Simultaneous measuring of two operators refers to the process of measuring two different physical quantities at the same time. It allows for the comparison and analysis of the relationship between the two quantities.

## 2. What are some examples of simultaneous measuring of two operators?

Some examples of simultaneous measuring of two operators include measuring the voltage and current in an electrical circuit, measuring the position and velocity of an object in motion, and measuring the wavelength and frequency of a wave.

## 3. How is simultaneous measuring of two operators useful in scientific research?

Simultaneous measuring of two operators is useful in scientific research because it allows for the collection of more comprehensive data. It can reveal patterns and relationships between two quantities that may not be apparent when measured separately.

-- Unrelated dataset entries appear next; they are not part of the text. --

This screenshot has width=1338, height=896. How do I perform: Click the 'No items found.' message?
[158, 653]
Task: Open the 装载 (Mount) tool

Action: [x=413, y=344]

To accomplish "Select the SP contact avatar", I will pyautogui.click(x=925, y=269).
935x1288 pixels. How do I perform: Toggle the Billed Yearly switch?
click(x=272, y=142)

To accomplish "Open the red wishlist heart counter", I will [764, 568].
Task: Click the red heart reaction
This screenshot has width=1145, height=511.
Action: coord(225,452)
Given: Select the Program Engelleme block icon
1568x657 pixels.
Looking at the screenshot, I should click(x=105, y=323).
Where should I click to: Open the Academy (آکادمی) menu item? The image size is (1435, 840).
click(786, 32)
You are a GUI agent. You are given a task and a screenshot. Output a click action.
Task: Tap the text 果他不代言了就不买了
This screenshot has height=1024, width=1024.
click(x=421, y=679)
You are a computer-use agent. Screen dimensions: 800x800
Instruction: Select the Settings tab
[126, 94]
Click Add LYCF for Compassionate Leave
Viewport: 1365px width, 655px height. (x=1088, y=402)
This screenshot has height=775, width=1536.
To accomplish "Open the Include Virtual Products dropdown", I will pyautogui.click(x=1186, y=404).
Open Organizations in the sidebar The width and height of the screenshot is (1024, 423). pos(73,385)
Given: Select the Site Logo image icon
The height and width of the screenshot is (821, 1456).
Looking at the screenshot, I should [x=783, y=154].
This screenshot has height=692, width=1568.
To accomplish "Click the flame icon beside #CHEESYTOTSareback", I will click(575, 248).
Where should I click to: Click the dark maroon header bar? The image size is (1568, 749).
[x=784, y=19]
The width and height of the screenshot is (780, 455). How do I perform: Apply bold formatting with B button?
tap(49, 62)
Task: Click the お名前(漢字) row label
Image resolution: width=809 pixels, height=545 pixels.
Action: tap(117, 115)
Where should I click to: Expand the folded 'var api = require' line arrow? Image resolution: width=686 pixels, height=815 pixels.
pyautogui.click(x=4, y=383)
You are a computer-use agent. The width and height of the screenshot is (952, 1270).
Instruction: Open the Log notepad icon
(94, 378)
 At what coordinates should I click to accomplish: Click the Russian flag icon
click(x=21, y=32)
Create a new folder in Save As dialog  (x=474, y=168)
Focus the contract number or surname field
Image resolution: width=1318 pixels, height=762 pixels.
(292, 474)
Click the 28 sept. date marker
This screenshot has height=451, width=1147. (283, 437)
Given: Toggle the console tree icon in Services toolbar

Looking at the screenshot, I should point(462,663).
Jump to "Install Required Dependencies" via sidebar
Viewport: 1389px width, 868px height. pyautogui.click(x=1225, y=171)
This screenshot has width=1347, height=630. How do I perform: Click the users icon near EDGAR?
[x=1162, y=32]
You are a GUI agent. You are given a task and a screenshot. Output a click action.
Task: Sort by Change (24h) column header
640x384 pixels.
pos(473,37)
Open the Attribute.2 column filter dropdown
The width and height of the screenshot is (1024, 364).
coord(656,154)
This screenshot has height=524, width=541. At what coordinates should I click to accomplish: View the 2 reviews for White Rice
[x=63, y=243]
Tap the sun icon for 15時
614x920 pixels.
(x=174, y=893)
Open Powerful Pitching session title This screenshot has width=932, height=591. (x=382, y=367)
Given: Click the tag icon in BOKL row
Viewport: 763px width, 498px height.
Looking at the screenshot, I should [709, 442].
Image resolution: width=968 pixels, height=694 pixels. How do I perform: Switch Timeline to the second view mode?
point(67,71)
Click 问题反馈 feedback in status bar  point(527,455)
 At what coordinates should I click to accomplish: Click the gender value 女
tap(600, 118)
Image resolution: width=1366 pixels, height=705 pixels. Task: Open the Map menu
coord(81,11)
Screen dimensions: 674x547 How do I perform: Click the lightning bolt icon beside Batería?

## 4. What are some techniques used for simultaneous measuring of two operators?

Some techniques used for simultaneous measuring of two operators include using sensors, data loggers, and oscilloscopes. These tools can measure and record multiple quantities simultaneously, making it easier to analyze and compare the data.

## 5. What are the limitations of simultaneous measuring of two operators?

One limitation of simultaneous measuring of two operators is that it can be challenging to ensure that both quantities are measured accurately at the same time. This requires careful calibration and synchronization of the measuring equipment. Additionally, measuring more than two operators simultaneously can be even more complex and may require specialized equipment.